The year is 1968 -- except that it isn't, really, as this first appearance of Columbo on anyone's screen was filmed some time in 1967. There is something cool, strange, and ever so slightly fraudulent about 1967. And 1968, for that matter. Does this telefilm partake of that strange, colourful, compelling time? You betcha.
For one thing, it’s got a wonderful James-Bondsy jazz score (thank you, Dave Grusin, who is oddly not listed in the credits). The scene near the end, when our villain, played by Gene Barry, drives his car to a place where Columbo is waiting for him, is a gorgeous aural interlude.
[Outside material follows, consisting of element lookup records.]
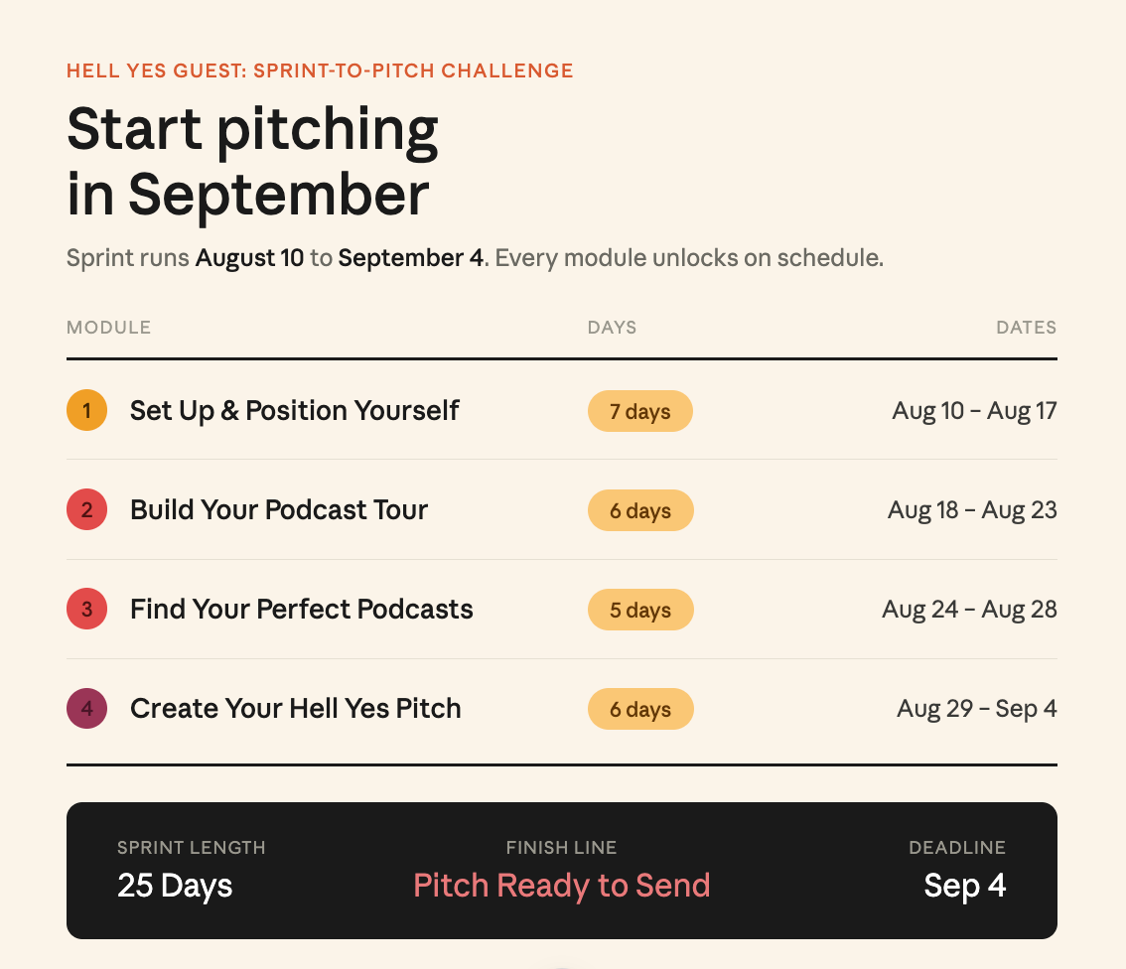The height and width of the screenshot is (969, 1126).
Task: Click Pitch Ready to Send finish line text
Action: click(562, 885)
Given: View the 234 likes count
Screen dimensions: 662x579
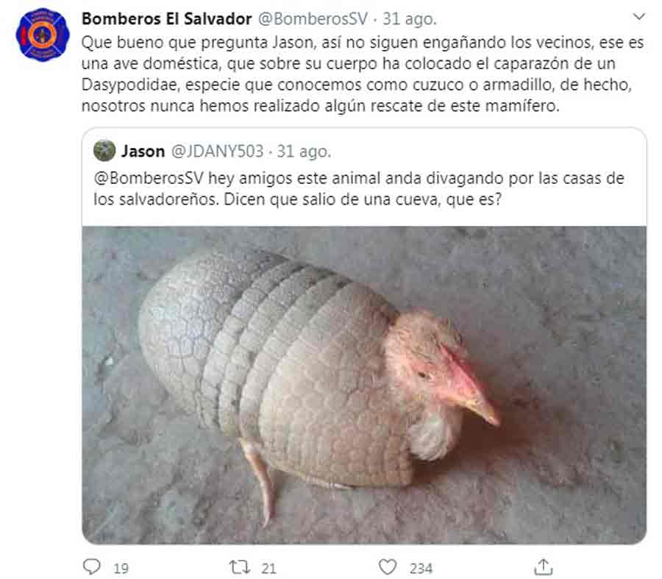Looking at the screenshot, I should (x=421, y=568).
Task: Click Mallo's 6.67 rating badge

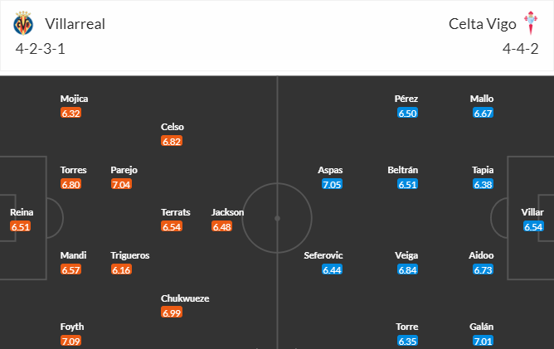Action: (x=483, y=113)
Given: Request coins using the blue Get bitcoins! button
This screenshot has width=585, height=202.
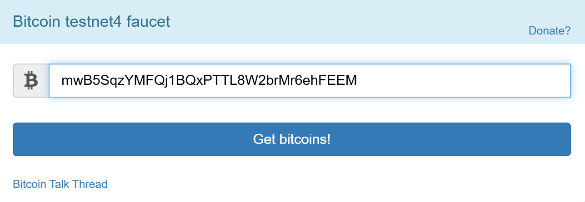Looking at the screenshot, I should [x=291, y=139].
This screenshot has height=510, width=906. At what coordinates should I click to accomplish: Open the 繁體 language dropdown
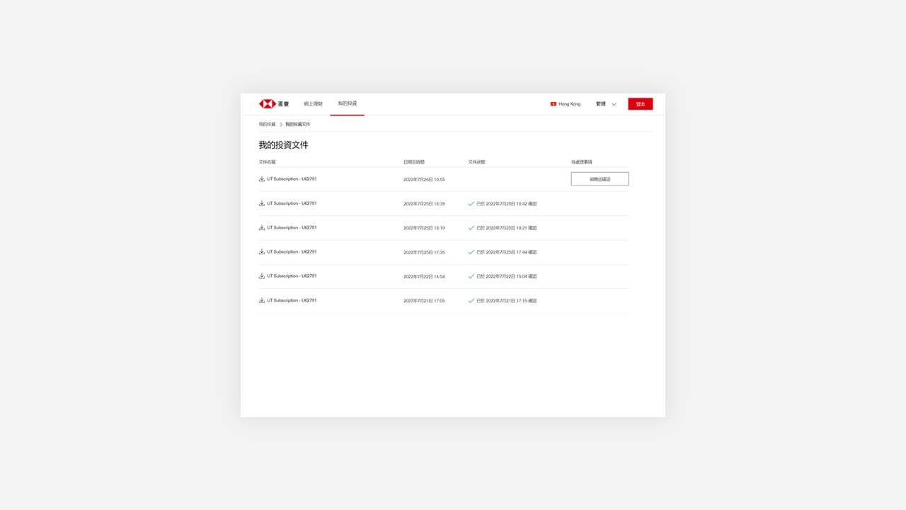(601, 104)
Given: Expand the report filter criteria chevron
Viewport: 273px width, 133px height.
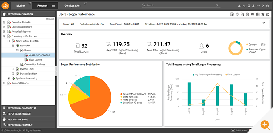Looking at the screenshot, I should point(264,23).
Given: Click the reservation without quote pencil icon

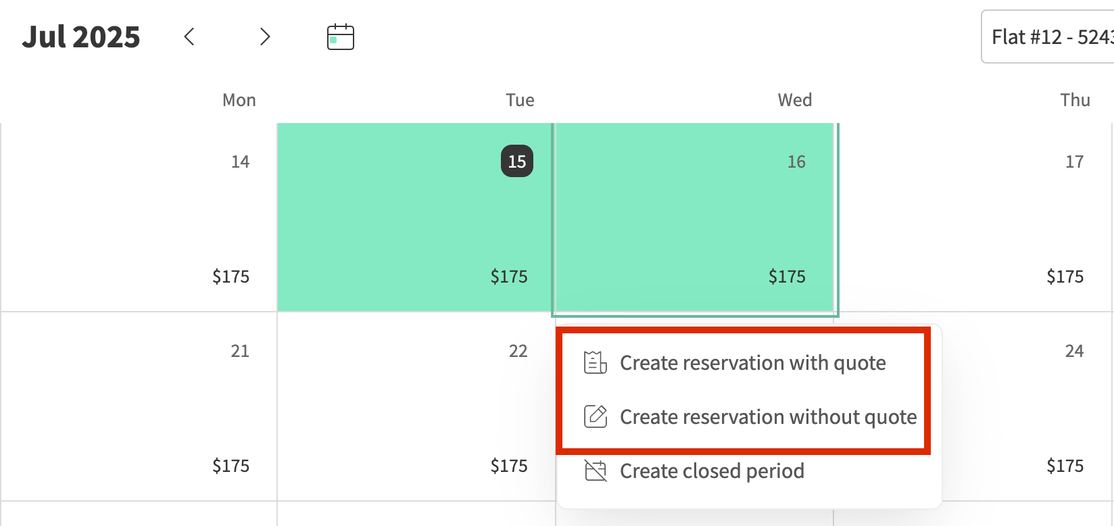Looking at the screenshot, I should pyautogui.click(x=596, y=416).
But it’s not just the sound: it’s the look. Think of Star Trek, the original and definitive Star Trek of the same era. Freeze any of the frames, and virtually every one could be a poster: the figure groupings, the lighting, the colours: the composition, in fact. That show wasn’t just staged, staffed, and filmed: it was art-designed. It’s a production of immense physical beauty. Some of the plots may have been ludicrous, and some of the special effects would make the young-uns of today die laughing. But so what? Star Trek was sleek and it had something to say, especially in its more knowing political and philosophical episodes. I mention this because Prescription: Murder has a similar designed feel: a similar beauty. It’s not that we necessarily admire the characters’ taste -- when were any of these lavish but oddly ersatz LA mansions really my style, except maybe for the house of the conductor in the Cassavetes/Blythe Danner episode, Etude In Black (1972), and the huge sun-room in the Ruth Gordon episode, Try And Catch Me (1977)? Rather I mean the look of the Sixties, in a general way: the style and smartness of the clothing, the greater formality compared with later decades and especially the twenty-first century. The extended moment when Columbo, his back to us, addresses in uncompromising terms the lovely young lady -- her back also to us -- in a film studio is really captivating. We don’t see their faces, for that minute, and we don't need to: their expressive backs and his words say everything. And the mix of colors -- pink, dark blue, marbley lights; the warm brown of his briefcase; the sober grey of his suit -- makes the whole thing look gorgeous. A poster, if only you could print it and frame it.
And that’s another thing: the framing. As a director, Woody Allen is famed for his visual framing: for instance, the bar of the car frame that separates the windscreen from the driver’s window, visually dividing the people inside: at once an expression and confirmation of the division we know they’re feeling. Allen is very good at this. But so was the director of Prescription: Murder. Note for instance the way the character of Joan Hudson, at her moment of crisis, seems to be visually pinioned between two blue square columns. A neat effect. It’s there also in the very last scene, in which Columbo and another character are separated visually from the killer, by a sliding door bar very reminiscent of Allen’s car frame. But a decade or two beforehand.